After reading the data below, copy out every line that contains the word "Expand".
[LISTED RECORDS Boundary: Start]
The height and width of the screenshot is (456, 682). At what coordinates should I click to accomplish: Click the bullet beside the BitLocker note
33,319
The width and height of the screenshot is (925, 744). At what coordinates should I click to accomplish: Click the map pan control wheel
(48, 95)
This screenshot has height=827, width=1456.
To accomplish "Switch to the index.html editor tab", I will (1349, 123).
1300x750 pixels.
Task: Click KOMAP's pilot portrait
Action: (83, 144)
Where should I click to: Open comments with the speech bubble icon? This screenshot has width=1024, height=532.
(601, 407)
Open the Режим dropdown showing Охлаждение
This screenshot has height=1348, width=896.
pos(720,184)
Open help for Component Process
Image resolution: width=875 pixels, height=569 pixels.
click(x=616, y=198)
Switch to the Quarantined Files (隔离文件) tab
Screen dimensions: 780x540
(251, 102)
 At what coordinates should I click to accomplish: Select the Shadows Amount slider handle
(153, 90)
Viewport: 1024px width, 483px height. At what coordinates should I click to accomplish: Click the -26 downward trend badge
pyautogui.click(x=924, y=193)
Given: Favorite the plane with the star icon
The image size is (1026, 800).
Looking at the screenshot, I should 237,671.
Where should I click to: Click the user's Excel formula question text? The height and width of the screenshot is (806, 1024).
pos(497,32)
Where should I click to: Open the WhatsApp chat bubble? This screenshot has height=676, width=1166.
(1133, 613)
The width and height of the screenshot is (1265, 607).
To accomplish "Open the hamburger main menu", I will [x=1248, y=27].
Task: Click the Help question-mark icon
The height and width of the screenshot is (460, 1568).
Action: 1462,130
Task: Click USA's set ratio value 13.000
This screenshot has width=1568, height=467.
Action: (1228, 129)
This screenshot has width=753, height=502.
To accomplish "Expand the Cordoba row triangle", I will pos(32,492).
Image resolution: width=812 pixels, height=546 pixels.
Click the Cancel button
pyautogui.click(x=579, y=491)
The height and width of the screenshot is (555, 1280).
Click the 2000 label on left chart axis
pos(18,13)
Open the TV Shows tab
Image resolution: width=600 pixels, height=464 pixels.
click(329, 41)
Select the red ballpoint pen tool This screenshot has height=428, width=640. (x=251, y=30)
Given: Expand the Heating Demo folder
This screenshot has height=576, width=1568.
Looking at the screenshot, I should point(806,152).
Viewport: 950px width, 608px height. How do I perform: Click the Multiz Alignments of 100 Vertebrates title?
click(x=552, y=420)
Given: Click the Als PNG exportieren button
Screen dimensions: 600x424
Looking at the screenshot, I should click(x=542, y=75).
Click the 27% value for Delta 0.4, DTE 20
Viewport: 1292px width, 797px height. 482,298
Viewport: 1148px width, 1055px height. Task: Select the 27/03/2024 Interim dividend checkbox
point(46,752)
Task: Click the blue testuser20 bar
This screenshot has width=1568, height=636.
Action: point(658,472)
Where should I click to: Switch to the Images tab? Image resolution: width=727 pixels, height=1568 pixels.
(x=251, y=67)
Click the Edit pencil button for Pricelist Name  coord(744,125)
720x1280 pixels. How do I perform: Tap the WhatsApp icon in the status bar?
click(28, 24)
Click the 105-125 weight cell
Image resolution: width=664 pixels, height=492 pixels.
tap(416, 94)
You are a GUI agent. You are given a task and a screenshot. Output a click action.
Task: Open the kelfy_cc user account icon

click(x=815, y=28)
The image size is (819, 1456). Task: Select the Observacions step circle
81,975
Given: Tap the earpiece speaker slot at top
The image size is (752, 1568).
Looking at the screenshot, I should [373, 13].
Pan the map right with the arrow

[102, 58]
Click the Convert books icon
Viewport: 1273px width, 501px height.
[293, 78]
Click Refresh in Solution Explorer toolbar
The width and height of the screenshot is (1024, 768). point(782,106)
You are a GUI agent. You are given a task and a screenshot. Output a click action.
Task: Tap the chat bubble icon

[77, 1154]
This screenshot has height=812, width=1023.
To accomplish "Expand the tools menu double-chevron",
[LISTED RECORDS Boundary: End]
→ THE ANSWER
To accomplish "Expand the Cordoba row triangle", I will pos(32,492).
Given: Expand the Heating Demo folder
To accomplish "Expand the tools menu double-chevron",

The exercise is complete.